Let me start by saying I'm no expert. I've read a number of books on finishing and spent a few hours reviewing a variety of ideas on the subject of staining blotch-prone woods such as maple, cherry, etc.
There are more than a couple of popular ways of dealing with this problem.
- Use a pre-stain conditioner.
- Sand to a higher grit (400) to close the pores.
- Use a gel stain.
- Seal with shellac or a wash coat of finish.
- Spray with alcohol or lacquer based dye.
- Color the finish coats (least desirable for the obvious reason that scratching the finish will expose the lighter wood)
I may have forgot some other methods, but those are the ones that come to mind at the moment.
Using materials that I have on hand, I decided to try some of those methods, with a little fudging (#4, below).
- Sand maple with 100, 150, 220, 320, 400 and then apply water soluble dye. Result: terribly blotchy as expected, so sanding to higher grits, without utilizing additional tricks, isn't sufficient to prevent blotching.
- Same as #1, but use Zar oil based stain. Result: just as bad as #1.
- Follow same sanding schedule as #1 with Zinnser Seal Coat cut 50%. Sand moderately with 400 to cut back smooth wood, leaving shellac in the pores. Applied water soluble dye. Result: not as much blotching, but the resultant color was not only way too light, but the color shifted to yellow. Totally unacceptable. I didn't bother to try using the Zar stain. I figured a pigment stain wouldn't darken sealed maple much.

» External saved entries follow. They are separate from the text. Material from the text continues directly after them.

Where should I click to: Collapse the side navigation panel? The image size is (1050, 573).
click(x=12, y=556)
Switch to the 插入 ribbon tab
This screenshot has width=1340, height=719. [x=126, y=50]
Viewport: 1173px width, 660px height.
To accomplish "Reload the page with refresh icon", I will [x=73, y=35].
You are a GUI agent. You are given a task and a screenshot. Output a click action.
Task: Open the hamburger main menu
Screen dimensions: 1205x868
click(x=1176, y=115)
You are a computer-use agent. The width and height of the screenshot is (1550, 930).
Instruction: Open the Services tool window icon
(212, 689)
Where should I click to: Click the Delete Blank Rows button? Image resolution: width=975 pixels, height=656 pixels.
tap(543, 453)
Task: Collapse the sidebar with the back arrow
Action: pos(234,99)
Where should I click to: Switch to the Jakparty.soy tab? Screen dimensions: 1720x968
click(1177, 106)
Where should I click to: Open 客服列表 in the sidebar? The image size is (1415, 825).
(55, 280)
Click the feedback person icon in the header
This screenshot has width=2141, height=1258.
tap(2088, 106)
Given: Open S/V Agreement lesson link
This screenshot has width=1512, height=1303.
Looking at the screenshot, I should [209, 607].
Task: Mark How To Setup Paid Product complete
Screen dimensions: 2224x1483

- Final attempt: Tried mixing water soluble with alcohol for grins, since I don't own any alcohol solubles yet. My tip for the day: Don't even THINK about it. The dye doesn't dissolve properly. Threw out that batch and mixed up some dye in warm water and loaded up my HVLP gun. Using the .043 tip, I sprayed numerous light coats, pausing on each pass to avoid wetting the surface, so that the dye wouldn't run. I got it on fine enough that immediately after spraying each coat I felt it with my finger to see that it was essentially dry to the touch, just seconds after application. Results: darn near perfect! So what I'm planning on doing is to order an even finer tip like .028, and order some alcohol soluble dyes and do it according to Hoyl. Being a perfectionist is why I'll order a finer tip, but the results today are great, considering that finishing wisdom dictates using a finer tip (not to mention that an alcohol dye should be used for faster drying).
Now I've got TWO questions:
- How do YOU get perfectly blotch-free results on maple or other blotch-prone woods, OTHER than putting tint in the top coats?
- Do my results match your personal experience? I know there's more than one way to do just about anything, but having said that, I was unable to get even mediocre results with some of the methods espoused by those with infinitely more experience than me.
Not having a pre-stain conditioner or gel stain, I've had no opportunity to evaluate those methods. I've read plenty of caveats on relying on either one, though. What's your experience with them?